Use of processing weights
As an example, consider a system with 6 CPs and 3 LPs defined as follows:
LP Name Logical Cores Weight
------- ----------- ------
ZVSE 1 300
ZOSTEST 6 100
ZVM 2 900
Processing weights can range from 1 to 999 (weights of less than 2% difference are not considered significant) and are used as follows:
- The processing weights for all active, sharing LPs are added together. This total is considered to be 100% of the processing resource available to shared CPs.
- The share of processing resources for each LP is calculated by
dividing the processing weight for each sharing LP by the total processing
weight. For example, at peak CP utilization levels, the dispatcher
allocates shared processing resources to each of the LPs as follows:
ZVSE 300/1300 = 23.1% ZOSTEST 100/1300 = 7.7% ZVM 900/1300 = 69.2% - The share of processing resource for each online logical core
with HiperDispatch disabled in the logical partition is calculated
by dividing the share for each LP by the number of online logical
cores. The share for each logical core is as follows:
ZVSE 23.1/1 CP = 23.1% ZOSTEST 7.7/6 CPs = 1.3% ZVM 69.2/2 CPs = 34.6%These percentages are used to determine preemption priority for I/O interruptions. A lower priority logical core can be preempted when an I/O interruption is pending for a higher priority logical core when the following occurs:
- The higher priority logical core is further behind in its share, or
- The higher priority logical core is not as far ahead of its share as the lower priority logical core.

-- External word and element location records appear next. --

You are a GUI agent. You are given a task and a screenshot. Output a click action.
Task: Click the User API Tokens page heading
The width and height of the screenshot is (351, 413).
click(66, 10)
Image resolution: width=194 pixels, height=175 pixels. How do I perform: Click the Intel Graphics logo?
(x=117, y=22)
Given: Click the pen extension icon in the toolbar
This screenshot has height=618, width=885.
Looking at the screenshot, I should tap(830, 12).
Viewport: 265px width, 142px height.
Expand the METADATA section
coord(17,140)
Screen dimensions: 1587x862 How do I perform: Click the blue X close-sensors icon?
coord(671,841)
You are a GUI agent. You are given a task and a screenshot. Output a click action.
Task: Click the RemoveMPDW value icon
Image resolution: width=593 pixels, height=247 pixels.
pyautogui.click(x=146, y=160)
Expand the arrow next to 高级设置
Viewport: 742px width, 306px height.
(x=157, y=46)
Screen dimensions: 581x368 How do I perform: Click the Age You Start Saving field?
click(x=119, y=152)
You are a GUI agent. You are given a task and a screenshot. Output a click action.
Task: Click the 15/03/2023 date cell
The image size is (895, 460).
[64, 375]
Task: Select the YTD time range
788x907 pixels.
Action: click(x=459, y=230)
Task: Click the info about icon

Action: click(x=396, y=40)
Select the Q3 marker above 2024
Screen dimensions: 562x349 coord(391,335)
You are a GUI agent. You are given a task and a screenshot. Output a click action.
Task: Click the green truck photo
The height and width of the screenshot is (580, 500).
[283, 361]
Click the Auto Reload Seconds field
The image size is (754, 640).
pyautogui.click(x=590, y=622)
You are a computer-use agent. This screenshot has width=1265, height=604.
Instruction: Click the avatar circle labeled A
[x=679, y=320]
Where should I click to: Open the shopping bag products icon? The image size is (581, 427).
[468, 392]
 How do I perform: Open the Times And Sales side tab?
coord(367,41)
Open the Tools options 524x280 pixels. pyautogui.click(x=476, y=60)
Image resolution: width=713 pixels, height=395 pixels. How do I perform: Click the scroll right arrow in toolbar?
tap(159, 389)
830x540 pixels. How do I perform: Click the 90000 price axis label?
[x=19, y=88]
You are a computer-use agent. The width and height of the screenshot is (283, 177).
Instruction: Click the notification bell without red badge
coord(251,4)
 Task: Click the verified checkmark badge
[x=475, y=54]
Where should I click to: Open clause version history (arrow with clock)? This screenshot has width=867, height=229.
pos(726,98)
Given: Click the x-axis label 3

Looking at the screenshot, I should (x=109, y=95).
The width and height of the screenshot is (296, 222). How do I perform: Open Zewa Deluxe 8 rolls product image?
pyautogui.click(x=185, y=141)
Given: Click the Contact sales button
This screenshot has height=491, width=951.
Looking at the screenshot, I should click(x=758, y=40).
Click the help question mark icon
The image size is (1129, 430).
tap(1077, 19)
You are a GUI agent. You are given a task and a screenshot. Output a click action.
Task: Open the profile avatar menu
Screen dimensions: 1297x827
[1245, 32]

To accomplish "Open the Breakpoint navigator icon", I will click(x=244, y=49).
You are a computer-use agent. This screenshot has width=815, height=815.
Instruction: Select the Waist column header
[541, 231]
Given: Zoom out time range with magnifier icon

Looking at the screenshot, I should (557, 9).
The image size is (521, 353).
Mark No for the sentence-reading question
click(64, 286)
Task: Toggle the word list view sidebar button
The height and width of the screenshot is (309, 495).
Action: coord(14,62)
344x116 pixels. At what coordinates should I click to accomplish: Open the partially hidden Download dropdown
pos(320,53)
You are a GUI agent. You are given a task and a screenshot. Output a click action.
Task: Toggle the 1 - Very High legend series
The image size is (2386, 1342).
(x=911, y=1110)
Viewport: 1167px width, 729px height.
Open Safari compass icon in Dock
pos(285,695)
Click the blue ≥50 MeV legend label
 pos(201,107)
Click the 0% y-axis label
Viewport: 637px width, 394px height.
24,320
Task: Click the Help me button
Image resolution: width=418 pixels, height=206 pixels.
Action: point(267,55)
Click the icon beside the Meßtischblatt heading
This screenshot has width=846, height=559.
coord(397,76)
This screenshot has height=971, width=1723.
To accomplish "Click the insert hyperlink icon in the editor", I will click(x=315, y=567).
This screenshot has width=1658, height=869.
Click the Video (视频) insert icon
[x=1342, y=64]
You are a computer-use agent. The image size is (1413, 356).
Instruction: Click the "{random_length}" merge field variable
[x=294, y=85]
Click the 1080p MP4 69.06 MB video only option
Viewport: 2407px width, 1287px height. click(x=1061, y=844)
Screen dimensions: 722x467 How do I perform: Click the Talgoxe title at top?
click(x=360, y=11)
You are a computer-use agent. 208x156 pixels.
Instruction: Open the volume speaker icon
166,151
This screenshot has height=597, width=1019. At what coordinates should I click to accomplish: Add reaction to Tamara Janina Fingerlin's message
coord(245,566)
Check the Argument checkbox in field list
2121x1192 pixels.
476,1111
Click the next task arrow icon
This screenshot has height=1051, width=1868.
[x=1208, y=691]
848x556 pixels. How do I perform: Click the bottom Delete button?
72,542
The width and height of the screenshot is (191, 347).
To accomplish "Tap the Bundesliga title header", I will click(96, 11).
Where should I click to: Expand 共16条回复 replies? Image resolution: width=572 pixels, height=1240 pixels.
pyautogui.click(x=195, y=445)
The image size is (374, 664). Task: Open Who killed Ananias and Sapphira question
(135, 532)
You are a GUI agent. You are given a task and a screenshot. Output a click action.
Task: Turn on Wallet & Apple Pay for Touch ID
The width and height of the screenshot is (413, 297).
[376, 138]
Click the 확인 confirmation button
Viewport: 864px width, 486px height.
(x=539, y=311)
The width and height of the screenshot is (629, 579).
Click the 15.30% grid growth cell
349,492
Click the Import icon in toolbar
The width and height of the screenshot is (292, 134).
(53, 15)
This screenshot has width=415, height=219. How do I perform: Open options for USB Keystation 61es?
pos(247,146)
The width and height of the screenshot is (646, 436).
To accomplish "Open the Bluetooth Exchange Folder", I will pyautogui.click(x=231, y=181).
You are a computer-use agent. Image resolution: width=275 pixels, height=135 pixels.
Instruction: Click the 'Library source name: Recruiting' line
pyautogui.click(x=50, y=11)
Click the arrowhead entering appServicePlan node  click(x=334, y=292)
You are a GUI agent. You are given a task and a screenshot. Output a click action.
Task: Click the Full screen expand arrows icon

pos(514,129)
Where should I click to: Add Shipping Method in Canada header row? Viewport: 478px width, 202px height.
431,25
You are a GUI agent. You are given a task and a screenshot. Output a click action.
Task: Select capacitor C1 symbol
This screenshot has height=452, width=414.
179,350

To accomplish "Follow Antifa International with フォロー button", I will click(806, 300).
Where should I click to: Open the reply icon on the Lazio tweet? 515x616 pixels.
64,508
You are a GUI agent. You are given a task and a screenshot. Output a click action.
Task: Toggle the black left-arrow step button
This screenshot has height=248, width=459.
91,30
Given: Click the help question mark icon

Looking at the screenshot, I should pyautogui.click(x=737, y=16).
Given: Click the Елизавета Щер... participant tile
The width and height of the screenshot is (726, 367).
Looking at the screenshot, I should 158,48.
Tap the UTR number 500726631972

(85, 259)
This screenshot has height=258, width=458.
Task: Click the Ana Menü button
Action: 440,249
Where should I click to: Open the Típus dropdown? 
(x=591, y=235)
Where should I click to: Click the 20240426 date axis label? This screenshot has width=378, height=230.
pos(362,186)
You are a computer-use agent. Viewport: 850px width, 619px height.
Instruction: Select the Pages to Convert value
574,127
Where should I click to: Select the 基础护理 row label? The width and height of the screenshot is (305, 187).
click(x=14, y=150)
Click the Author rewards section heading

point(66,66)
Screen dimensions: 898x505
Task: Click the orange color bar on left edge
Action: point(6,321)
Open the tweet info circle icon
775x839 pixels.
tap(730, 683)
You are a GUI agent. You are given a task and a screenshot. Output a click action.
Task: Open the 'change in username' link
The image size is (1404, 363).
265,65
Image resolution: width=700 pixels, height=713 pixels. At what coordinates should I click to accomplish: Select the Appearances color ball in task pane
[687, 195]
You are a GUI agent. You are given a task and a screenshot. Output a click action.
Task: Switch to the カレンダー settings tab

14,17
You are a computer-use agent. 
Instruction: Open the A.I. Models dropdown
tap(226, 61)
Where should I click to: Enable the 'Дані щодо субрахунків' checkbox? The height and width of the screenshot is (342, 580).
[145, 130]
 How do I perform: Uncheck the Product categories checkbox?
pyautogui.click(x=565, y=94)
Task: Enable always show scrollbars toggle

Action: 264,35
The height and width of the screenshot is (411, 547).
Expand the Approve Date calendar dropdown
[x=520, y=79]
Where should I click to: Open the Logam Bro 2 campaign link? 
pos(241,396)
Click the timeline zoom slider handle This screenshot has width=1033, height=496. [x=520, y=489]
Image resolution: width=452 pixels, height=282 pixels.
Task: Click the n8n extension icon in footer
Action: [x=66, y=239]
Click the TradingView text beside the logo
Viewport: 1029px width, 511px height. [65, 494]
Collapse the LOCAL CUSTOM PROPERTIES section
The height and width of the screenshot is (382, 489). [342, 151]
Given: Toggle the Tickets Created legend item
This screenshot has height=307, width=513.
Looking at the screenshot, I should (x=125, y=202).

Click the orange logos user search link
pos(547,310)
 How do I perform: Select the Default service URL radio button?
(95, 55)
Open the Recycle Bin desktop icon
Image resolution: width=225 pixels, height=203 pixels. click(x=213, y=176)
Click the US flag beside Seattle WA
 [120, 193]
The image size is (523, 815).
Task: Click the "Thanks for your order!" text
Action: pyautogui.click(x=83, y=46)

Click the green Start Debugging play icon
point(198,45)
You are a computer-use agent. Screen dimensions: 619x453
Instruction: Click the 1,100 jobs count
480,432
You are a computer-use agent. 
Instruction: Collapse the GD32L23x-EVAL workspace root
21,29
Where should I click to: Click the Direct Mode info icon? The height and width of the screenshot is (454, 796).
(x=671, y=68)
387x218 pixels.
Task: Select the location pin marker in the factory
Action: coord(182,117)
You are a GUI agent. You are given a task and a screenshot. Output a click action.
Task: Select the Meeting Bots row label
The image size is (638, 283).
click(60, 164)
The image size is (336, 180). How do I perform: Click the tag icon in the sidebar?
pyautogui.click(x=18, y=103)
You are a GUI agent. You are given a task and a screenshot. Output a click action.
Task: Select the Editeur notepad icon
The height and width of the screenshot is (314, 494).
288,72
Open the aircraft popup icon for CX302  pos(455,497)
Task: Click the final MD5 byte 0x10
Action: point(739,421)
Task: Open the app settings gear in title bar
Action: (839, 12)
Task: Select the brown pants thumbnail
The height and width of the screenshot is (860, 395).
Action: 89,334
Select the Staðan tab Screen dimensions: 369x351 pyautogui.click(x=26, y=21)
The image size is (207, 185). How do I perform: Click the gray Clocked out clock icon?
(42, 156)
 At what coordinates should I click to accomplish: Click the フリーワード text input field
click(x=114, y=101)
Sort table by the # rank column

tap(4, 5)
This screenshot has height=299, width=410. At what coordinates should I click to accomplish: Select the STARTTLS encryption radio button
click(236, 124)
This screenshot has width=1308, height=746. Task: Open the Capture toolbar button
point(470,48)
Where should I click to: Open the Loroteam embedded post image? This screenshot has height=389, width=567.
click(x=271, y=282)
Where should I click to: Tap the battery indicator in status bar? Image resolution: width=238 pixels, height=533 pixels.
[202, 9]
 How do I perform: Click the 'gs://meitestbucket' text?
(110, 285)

For example, the lower priority LP is receiving 15% more than its processing share, and the higher priority LP is receiving 10% more than its processing share.
As long as there is excess CP capacity, processing weights have no effect on the CP resources consumed. Weights affect processing when the number of logical cores that need processing time is greater than the number of physical cores available.